# WHAT TO WORK ON:
[1] Answer these questions using the book descriptions.
(a) In what month and year did Kenner and Davenport first meet, and at which university?
(b) How many sayings does The Logia of Yeshua contain?
(c) How many essays make up the collection on the still life?
[2] Decide whether each statement agrees with the book descriptions. Answer yes or no, and quote the words that settle it.
(a) The Kenner–Davenport correspondence opens with a letter from Davenport.
(b) Davenport translated The Logia of Yeshua alone.
(c) The still life essays touch on photography.
[3] Carry the book descriptions forward from their final sentence, which is about the still life essays.

--- QUOTED PASSAGE Enclosed Below ---

The Letters of Guy Davenport and Hugh Kenner
"The most intellectually exhilarating work published in 2018 . . . A lasting treasure." —Michael Dirda, The Washington Post
Hugh Kenner (1923–2003) and Guy Davenport (1927–2005) first met in September 1953 when each gave a paper on Ezra Pound at Columbia University. They met again in the fall of 1957, and their correspondence begins with Kenner's letter of March 7, 1958. In the next forty–four years, they exchanged over one thousand letters. An extraordinary document of a literary friendship that lasted half a century, the letters represent one of the great and—with the dawn of the age of text and Twitter—one of the last major epistolary exchanges of its kind. Students and lovers of modernism will find, in the letters, matchless engagements with Eliot, Joyce, Beckett, Basil Bunting, Charles Tomlinson, R. Buckminster Fuller, Stan Brakhage, Jonathan Williams, and the American modernists William Carlos Williams, Marianne Moore, and Louis Zukofsky. The correspondence ends with Kenner's letter of August 9, 2002, lamenting how they had drifted apart.
The extensive notes and cross–referencing of archival sources in Questioning Minds
are a major contribution to the study of literary modernism. The letters contained within explore how new works were conceived and developed by both writers. They record faithfully, and with candor, the urgency that each brought to his intellectual and creative pursuits. Here is a singular opportunity to follow the development of their unique fictions and essays.
The Logia of Yeshua
Jesus was a street preacher who taught through story and aphorism. Antedating the Gospels, these 105 sayings were recorded by his followers during and shortly after his lifetime. Through the immediacy of direct quotation, Guy Davenport and Benjamin Urrutia’s bold translation shakes our preconceptions, reintroducing us to the West’s greatest teacher, whose powerful words ring anew.
Harmonious Disarray in Art and Literature
This collection of four essays on the art of the still life begins with a look back to pictures of meals painted on the walls of Egyptian tombs--as the author points out, the soul could eat. Davenport’s meditations on the still life dip into the full history of this art form, touching on neolithic cave paintings, the Dutch masters, Cezanne, Van Gogh, even photography and the collage.

--- End of Enclosed QUOTED PASSAGE ---
--- INFORMATION PROVIDED Enclosed Below ---

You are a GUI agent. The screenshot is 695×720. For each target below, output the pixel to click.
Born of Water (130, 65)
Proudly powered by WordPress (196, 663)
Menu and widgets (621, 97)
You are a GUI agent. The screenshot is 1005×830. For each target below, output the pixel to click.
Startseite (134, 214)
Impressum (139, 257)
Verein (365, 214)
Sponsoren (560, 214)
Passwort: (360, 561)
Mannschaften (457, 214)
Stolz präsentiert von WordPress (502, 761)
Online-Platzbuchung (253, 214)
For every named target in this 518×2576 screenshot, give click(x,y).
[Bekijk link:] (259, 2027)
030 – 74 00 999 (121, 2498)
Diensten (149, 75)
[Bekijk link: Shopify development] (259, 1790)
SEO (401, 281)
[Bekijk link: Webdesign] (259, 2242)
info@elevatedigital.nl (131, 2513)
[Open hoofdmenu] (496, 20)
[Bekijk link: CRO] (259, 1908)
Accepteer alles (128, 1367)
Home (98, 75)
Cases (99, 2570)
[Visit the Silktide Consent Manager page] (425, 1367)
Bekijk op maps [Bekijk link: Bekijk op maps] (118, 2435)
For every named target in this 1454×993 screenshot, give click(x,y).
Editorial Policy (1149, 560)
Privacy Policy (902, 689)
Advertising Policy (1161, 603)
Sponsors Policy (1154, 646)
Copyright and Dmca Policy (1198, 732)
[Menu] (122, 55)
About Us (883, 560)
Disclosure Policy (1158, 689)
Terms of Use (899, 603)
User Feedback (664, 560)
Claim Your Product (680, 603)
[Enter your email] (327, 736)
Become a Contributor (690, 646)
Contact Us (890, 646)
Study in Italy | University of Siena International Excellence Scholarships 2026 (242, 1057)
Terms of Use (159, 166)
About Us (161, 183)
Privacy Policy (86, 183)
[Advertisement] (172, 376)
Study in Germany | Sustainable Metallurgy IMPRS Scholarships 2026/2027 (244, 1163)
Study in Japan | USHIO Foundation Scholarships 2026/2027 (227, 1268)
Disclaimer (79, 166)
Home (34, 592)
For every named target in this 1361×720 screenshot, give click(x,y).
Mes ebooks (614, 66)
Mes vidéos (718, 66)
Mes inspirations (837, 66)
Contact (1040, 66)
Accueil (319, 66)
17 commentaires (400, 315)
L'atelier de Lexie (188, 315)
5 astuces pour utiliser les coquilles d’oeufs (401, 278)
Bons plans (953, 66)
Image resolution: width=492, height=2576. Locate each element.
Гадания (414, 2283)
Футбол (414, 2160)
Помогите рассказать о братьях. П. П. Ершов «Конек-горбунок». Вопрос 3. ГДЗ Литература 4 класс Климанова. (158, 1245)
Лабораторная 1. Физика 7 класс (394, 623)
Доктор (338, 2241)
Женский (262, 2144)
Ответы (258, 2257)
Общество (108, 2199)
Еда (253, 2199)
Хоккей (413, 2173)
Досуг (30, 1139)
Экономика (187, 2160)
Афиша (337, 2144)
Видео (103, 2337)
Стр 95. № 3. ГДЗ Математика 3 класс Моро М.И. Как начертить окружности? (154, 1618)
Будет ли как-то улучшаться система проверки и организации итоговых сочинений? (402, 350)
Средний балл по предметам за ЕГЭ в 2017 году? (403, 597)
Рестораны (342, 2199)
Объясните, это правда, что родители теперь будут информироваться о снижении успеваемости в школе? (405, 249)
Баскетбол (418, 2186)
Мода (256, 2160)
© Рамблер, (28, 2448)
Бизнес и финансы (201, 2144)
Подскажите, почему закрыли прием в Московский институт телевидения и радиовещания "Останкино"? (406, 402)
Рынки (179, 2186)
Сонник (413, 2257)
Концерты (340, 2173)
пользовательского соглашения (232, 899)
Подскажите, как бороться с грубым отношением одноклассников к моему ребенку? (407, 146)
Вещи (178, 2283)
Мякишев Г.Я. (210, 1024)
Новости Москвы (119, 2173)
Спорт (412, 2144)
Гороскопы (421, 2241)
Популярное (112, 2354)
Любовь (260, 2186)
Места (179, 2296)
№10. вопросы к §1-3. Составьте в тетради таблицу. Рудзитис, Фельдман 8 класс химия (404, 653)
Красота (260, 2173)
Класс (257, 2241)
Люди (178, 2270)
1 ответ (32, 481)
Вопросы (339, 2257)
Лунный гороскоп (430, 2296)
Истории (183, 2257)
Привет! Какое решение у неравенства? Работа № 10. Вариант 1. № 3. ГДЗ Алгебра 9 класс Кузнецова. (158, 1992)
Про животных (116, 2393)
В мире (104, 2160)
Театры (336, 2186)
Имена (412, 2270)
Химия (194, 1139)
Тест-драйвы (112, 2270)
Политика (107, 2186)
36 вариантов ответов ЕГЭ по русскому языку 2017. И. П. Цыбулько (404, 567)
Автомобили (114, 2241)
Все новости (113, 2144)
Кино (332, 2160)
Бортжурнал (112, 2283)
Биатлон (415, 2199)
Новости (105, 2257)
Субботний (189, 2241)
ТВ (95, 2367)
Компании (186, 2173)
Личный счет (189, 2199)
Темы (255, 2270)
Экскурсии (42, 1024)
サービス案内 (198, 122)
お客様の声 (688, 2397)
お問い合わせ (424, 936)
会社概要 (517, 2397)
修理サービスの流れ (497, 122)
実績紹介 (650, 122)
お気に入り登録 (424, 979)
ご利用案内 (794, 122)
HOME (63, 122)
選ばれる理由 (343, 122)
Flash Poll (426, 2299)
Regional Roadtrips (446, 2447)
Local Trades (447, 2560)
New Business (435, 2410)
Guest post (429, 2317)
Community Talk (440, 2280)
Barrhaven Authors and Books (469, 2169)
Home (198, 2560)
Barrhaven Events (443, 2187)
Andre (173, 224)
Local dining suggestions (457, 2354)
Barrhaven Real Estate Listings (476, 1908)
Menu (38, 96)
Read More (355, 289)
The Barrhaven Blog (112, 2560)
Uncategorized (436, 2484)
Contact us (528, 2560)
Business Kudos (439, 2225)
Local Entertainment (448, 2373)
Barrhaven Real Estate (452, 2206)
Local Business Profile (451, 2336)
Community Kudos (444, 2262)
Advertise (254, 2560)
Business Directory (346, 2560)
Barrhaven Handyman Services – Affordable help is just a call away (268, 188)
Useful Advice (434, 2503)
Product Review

--- End of Enclosed INFORMATION PROVIDED ---

# RESULTS FOR EACH TASK:
[1]
(a) September 1953, at Columbia University.
(b) 105.
(c) Four.

[2]
(a) No: "their correspondence begins with Kenner's letter of March 7, 1958."
(b) No: "Guy Davenport and Benjamin Urrutia’s bold translation"
(c) Yes: "even photography and the collage."

[3]
"The difference between the Parthenon and the World Trade Center, between a French wine glass and a German beer mug, between Bach and John Philip Sousa, between Sophocles and Shakespeare, between a bicycle and a horse, though explicable by historical moment, necessity, and destiny, is before all else a difference of imagination.
The imagination is like the drunk man who has lost his watch, and must get drunk again to find it. It is as intimate as speech and custom, and to trace its ways we need to re–educate our eyes."—Guy Davenport
Modernism spawned the greatest explosion of art, architecture, literature, painting, music, and dance of any era since the Renaissance. In its long unfolding, from Yeats, Pound and Eliot to Picasso and Matisse, from Diaghilev and Balanchine to Cunningham and Stravinsky and Cage, the work of Modernism has provided the cultural vocabulary of our time.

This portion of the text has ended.